The other tool irrigation districts are using is water marketing, where they temporarily lease or buy water rights from individuals and give that water back to the river or to a junior irrigation district struggling to meet demand.
“We’ve had an annual industry and water leasing program for a long time, and this year it’s generating 60 cubic feet per second, and leasing about 4,500 irrigated acres in stream,” Fitzpatrick said. “What we’re hoping to do is to build on that with districts to really open up opportunities for irrigation district patrons to lease water, leaves more water and lease it between districts and to the river.”
The worst of the impact will likely be felt in the Northern Unit, which relies on the Wickiup Reservoir for a lot of its water. The area has many farms that grow high-production crops like alfalfa, mint and carrot seed.
“We’ve done some projects recently, and in the past, to develop and stretch our water supply, but being the junior right holder, we’ve not really been able to,” Britton of North Unit said. “We don’t have a lot of options. My conservation projects in reaching out to our other irrigation districts, really at the end of the day, that’s the only way we can survive is to get help from others.”
Trouble in the Klamath Basin
For local farmers, things could be worse. In the Klamath Basin, farmers purchased property next to the Klamath Irrigation District’s headgate and have expressed their intent to force it open, after federal officials ordered Klamath Lake retain the water it had to protect endangered fish. The protest started as a local affair among farmers who would
lose significant income, but attracted the attention of People’s Rights, an organization formed by Ammon Bundy in 2020. Bundy is most well-known for occupying the Malheur Natural Wildlife Refuge in 2016, leading to a shootout with federal agents that killed occupier LaVoy Finicum, who was allegedly reaching for a pistol.

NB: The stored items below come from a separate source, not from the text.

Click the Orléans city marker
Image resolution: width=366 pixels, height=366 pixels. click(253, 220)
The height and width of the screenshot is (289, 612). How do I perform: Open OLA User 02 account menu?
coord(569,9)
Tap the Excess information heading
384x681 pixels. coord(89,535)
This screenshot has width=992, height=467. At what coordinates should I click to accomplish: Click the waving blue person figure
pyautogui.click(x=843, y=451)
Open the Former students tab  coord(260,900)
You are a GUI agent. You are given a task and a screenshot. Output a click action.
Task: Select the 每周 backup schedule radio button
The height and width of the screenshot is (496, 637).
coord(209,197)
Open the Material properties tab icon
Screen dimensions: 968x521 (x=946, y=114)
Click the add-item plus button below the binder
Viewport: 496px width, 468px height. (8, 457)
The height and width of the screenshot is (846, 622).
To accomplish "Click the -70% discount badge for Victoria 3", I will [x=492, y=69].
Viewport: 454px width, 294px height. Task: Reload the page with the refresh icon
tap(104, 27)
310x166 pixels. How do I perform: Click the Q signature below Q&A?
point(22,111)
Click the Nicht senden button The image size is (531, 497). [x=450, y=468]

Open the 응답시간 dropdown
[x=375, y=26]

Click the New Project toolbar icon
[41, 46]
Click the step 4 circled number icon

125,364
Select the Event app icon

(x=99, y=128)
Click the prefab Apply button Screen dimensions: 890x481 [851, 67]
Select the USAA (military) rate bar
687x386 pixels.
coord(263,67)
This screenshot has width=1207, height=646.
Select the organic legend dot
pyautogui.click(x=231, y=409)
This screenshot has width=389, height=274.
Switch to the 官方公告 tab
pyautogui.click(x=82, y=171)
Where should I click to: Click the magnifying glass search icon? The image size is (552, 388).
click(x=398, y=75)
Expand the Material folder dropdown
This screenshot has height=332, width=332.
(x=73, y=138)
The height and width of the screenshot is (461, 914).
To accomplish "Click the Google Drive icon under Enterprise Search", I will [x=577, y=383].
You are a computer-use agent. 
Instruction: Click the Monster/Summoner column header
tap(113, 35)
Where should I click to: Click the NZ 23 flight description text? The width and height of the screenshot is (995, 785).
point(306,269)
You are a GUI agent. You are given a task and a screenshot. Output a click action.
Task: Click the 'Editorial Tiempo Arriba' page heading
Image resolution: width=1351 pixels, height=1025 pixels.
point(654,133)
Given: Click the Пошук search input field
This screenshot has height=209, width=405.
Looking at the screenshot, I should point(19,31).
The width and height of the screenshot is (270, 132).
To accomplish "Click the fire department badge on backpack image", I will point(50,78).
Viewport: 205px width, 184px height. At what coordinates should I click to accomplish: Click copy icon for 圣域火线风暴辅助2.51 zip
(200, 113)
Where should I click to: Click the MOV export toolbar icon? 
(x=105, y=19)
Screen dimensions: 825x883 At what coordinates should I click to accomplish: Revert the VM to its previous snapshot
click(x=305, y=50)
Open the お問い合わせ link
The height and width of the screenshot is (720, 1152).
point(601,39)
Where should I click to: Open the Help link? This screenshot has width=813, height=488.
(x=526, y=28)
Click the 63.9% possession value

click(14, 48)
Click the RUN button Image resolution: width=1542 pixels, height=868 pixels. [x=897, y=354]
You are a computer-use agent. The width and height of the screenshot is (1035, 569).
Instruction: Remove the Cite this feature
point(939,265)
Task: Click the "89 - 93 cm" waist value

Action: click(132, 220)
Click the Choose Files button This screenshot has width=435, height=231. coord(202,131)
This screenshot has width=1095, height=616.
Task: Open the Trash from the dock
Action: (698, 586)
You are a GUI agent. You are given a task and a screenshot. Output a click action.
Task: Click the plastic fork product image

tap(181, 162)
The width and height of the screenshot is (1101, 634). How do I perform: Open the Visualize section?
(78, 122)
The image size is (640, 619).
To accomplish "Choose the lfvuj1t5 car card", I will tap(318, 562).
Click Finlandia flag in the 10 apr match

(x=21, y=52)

The two farmers that bought the property adjacent to the headgate, Grant Knoll and Dan Nielsen, have thus far pursued a legal route, but as Oregon Public Broadcasting reported, the farmers haven’t had much success.
“Your merits of what you’re trying to argue never get heard,” Knoll told OPB. “So the frustration is building because we want to use the legal system and if the legal system’s failing you, what’s next?”
In 2001 Klamath was ordered to halt irrigation deliveries to protect an at-risk species, though the federal government ultimately relented and allowed limited water deliveries. With as severe a drought as Klamath Lake is facing, it’s unclear if that will happen this time.